AbstractThe aim of this article is to provide a functional analytical framework for defining the fractional powers{A^{s}} for {-1<s<1} of maximal monotone (possibly multivalued and nonlinear) operators A in Hilbert spaces.
We investigate the semigroup {\{e^{-A^{s}t}\}_{t\geq 0}} generated by {-A^{s}}, prove comparison principles and interpolations properties of {\{e^{-A^{s}t}\}_{t\geq 0}} in Lebesgue and Orlicz spaces.
We give sufficient conditions implying that {A^{s}} has a sub-differential structure.
These results extend earlier ones obtained in the case {s=1/2} for maximal monotone operators
[H. Brézis, Équations d’évolution du second ordre associées à des opérateurs monotones, Israel J. Math. 12 1972, 51–60],
[V. Barbu, A class of boundary problems for second order abstract differential equations, J. Fac. Sci. Univ. Tokyo Sect. IA Math. 19 1972, 295–319],
[V. Barbu, Nonlinear Semigroups and Differential Equations in Banach Spaces, Noordhoff International, Leiden, 1976],
[E. I. Poffald and S. Reich, An incomplete Cauchy problem, J. Math. Anal.

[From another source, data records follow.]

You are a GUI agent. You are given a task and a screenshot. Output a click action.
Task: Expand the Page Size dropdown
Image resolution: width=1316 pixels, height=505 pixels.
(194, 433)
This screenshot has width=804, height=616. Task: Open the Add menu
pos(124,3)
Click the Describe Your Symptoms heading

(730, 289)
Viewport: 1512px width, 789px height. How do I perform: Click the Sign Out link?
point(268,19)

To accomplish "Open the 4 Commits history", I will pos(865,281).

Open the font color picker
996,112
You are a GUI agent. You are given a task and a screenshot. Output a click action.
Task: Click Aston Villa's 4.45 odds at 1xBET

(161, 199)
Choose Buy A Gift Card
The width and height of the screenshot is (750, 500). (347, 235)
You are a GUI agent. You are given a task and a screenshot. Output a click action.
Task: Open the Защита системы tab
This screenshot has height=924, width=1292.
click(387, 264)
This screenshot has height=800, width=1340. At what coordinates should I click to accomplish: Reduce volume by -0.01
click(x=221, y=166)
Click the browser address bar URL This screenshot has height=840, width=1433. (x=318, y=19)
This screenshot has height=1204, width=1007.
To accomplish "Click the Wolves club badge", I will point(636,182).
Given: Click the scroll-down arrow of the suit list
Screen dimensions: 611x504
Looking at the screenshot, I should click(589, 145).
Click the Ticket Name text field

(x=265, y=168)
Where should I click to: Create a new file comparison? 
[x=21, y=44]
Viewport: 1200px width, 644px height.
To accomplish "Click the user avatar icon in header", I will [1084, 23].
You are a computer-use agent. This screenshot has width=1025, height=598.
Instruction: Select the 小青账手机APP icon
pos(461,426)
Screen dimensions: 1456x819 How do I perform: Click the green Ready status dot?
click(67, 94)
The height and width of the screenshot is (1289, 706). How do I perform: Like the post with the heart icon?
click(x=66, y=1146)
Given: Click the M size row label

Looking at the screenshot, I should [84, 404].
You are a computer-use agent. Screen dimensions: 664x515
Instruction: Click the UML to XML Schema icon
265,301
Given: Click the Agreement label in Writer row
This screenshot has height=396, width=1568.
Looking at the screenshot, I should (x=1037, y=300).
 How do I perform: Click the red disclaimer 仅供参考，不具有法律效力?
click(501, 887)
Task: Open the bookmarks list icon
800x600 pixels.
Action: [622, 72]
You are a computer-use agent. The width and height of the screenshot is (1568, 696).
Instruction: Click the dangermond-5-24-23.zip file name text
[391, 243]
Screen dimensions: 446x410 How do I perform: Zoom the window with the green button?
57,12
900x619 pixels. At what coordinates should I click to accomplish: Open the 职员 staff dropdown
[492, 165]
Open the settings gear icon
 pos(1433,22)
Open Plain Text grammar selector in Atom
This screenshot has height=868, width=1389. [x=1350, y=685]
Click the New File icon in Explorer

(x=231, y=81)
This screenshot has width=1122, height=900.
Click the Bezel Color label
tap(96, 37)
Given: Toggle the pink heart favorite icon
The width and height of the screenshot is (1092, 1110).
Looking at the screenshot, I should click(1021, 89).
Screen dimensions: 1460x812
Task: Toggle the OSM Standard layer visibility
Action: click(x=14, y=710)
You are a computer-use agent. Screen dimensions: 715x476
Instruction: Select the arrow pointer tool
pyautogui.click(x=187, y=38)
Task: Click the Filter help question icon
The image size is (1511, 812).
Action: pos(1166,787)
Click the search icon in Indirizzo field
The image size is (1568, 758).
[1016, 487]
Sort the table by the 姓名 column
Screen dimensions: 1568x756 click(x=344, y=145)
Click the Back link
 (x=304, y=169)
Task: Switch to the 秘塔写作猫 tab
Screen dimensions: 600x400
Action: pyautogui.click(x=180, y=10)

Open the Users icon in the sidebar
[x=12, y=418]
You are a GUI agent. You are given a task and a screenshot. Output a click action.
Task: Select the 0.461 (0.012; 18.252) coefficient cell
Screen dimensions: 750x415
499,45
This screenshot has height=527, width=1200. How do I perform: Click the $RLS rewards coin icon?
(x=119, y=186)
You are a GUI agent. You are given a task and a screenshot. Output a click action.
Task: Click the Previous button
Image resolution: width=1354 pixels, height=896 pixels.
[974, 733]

Appl. 113 1986, 2, 514–543],
and the recent advances for linear operators A
obtained in
[L. Caffarelli and L. Silvestre,
An extension problem related to the fractional Laplacian,
Comm. Partial Differential Equations 32 2007, 7–9, 1245–1260],
[P. R. Stinga and J. L. Torrea, Extension problem and Harnack’s inequality for some fractional operators, Comm. Partial Differential Equations 35 2010, 11, 2092–2122].